A confidential utility client needed to evaluate potential performance impacts on a Class I deep injection well system that receives up to 500 gallons per minute (gpm) of inflows from various sources, including extracted groundwater containing coal combustion residuals (CCR) constituents and treated process water from the facility (e.g., flue gas desulfurization blowdown).

Evaluating the level of treatment (e.g., design basis, mass removal requirements) to minimize impacts (e.g., scale formation) to the deep injection well and receiving limestone aquifer was also required.

Geosyntec’s Scope of Services

Geosyntec completed performance impact assessment and level of treatment evaluations using the United States Geological Survey (USGS) PHREEQC program. To simulate chemical interactions between the injectate and the receiving aquifer, Geosyntec developed a static equilibrium geochemical model to assess the potential for mineral precipitation and dissolution. The model simulated equilibrium conditions in a multi-component system that allowed calcium carbonate and calcium sulfate mineral phases to either precipitate or dissolve. The equilibrium model predicted that the mineralogy and porosity of the receiving aquifer was an important data gap that could result in significant model uncertainty if not addressed. To enhance the understanding of aquifer mineralogy within the receiving aquifer, x-ray diffraction (XRD) analysis was conducted on receiving aquifer cores and drill cuttings from each of the four injection wells. XRD results were used to refine assumptions about the mineral composition and porosity of the receiving aquifer.

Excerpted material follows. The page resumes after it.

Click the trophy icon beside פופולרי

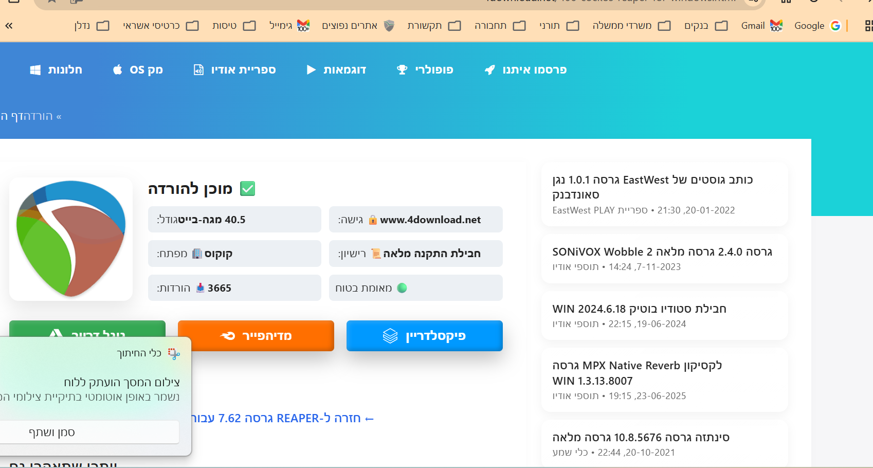[x=402, y=70]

An enhanced geochemical model (one-dimensional [1D] reactive transport model) was developed to evaluate the potential impact of injectate composition on the host formation. Specifically, the reactive transport model was used to quantify the change in mineral mass (and volume) that could result in a decline in porosity and thereby potentially interfere with injection performance. The reactive transport model simulated constant injection over a 30-year period and predicted at what distances from the injection well mineralogical changes were likely to occur. Select model input parameters, including porosity, injectate geochemistry, and rate of injection, were varied to explore the sensitivity of the injection system and aquifer on scale formation. Similarly, the sensitivity of the system to scaling was assessed by varying the composition of the injectate within a feasible range. The model results were used, in part, to inform development of the design basis for treatment processes prior to deep well injection and for compliance with the Underground Injection Control (UIC) permit.

Notable Accomplishments

Geosyntec prepared geochemical equilibrium and reactive transport models to predict the potential change in porosity in the receiving aquifer during operation of a deep injection well system. Results of the geochemical model identified the treatment criteria (e.g., mass removal requirements) necessary to minimize impacts to and optimize the performance of the deep injection well system.

Project Summary

  • Location: Confidential Coal-Fired Power Plant
  • Client: Confidential Client
  • Project Practice Areas: Water and Wastewater
  • Type of Facility: Confidential Coal-Fired Power Plant
  • Services Provided: Geochemical Equilibrium and Reactive Transport Modeling using PHREEQC, Sensitivity Analysis, Monitoring & Mineralogical Data Evaluation, Data Gap Analysis, Deep Injection Well System Optimization, Treatment Design Basis Development
  • Type of Work: Groundwater Remediation
  • Governing Regulation: State and local